Paper No. 17-2
Presentation Time: 1:55 PM
SEDIMENTOLOGY AND PALEOENVIRONMENTAL RECONSTRUCTION OF THE LOWER PORTLAND FORMATION (HARTFORD BASIN, NEWARK SUPERGROUP)
JORGENSEN, Christopher T., Geological Sciences, Ohio University, 316 Clippinger Labs, Athens, OH 45701 and GIERLOWSKI-KORDESCH, Elizabeth, Geological Sciences, Ohio University, 316 Clippinger Labs, Athens, OH 45701-2979, cj263114@ohio.edu
The Hartford Basin of Connecticut is a Mesozoic rift basin formed during the opening of the Atlantic Ocean, containing sedimentary and igneous fill of the Newark Supergroup. The Portland Formation is the youngest formation (Sinemurian-Toarcian) within the basin, 25 wireline rock cores penetrating the lowermost Portland Formation were logged and sampled to better understand facies architecture and paleoenvironments within the poorly exposed center of the basin. These purely sedimentological interpretations are supplemented by both biomarker analysis and powdered XRD diffraction. Volumetrically dominant facies include: laminated black mudrock, ripple cross-laminated gray-black mudrock, disrupted black-gray mudrock, laminated red-gray mudrock, ripple cross-laminated red mudrock, disrupted to massive red-gray mudrock, ripple cross-laminated to trough cross-bedded sandstone, planar bedded sandstone, and laminated muddy sandstone. Interpreted to represent sedimentation in three general paleoevironments: sandflat, playa to playa-lake, and perennial saline lakes, thin but correlative breccia, limestone, and ash beds occur rarely.

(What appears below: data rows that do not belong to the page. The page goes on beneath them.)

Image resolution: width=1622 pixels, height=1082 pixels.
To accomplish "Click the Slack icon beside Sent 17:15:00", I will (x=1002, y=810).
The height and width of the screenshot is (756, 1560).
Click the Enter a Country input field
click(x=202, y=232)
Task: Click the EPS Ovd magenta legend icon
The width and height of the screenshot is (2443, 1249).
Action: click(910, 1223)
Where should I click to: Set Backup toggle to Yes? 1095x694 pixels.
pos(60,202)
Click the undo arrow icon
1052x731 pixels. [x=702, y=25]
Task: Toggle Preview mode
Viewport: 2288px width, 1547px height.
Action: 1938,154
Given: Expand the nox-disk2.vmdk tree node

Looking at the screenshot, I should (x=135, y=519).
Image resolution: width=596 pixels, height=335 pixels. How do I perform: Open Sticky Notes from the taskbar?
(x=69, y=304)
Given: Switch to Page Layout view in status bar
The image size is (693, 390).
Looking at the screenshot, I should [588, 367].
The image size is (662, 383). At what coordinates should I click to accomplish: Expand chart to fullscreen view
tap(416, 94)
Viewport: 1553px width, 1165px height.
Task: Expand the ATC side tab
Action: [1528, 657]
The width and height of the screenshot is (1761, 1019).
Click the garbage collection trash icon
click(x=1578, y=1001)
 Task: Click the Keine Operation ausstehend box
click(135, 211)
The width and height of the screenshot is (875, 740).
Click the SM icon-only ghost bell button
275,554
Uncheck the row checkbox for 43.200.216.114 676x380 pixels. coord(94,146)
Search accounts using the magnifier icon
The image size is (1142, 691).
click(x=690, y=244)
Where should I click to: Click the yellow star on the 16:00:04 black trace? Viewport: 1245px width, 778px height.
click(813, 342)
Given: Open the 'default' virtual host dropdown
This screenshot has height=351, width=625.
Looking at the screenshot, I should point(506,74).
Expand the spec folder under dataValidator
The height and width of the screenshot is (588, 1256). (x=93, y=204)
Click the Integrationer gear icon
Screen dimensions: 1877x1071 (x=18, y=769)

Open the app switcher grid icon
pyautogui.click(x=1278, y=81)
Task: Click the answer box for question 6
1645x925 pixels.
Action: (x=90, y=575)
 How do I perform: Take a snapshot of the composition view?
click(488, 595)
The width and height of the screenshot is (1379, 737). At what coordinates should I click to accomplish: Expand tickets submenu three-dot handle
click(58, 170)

Lacustrine mudrocks are the most laterally continuous facies encountered in the lower Portland Formation and have the largest impact on basin history reconstruction. Ten continuous black mudrock units were correlated across the cored interval based on general stratigraphy, and the continuity of tufa-like limestone units. These mudrocks contain up to 30% carbonate in the <4 micron fraction. Carbonate clasts or cement within mudrocks transitions from ankerite to dolomite/magnesite-dominated up section. Reconciling patterns in the clay mineralogy of mudrocks as allogenic or autogenic requires interpretation. However, large increases in the percentage of macroscopic evaporite textures in playa facies and abundant analcime in lacustrine mudrocks suggests that balanced-to-closed lake drainage conditions persisted well into Portland time. Lateral heterogeneities in the textures and clay mineralogy of these mudrocks among cores, imply that lake-margin and perennial lake environments are diverse subenvironments with spatial and temporal variability as well as incongruous lateral continuity, further obscured by possibly distinct diagenetic provinces.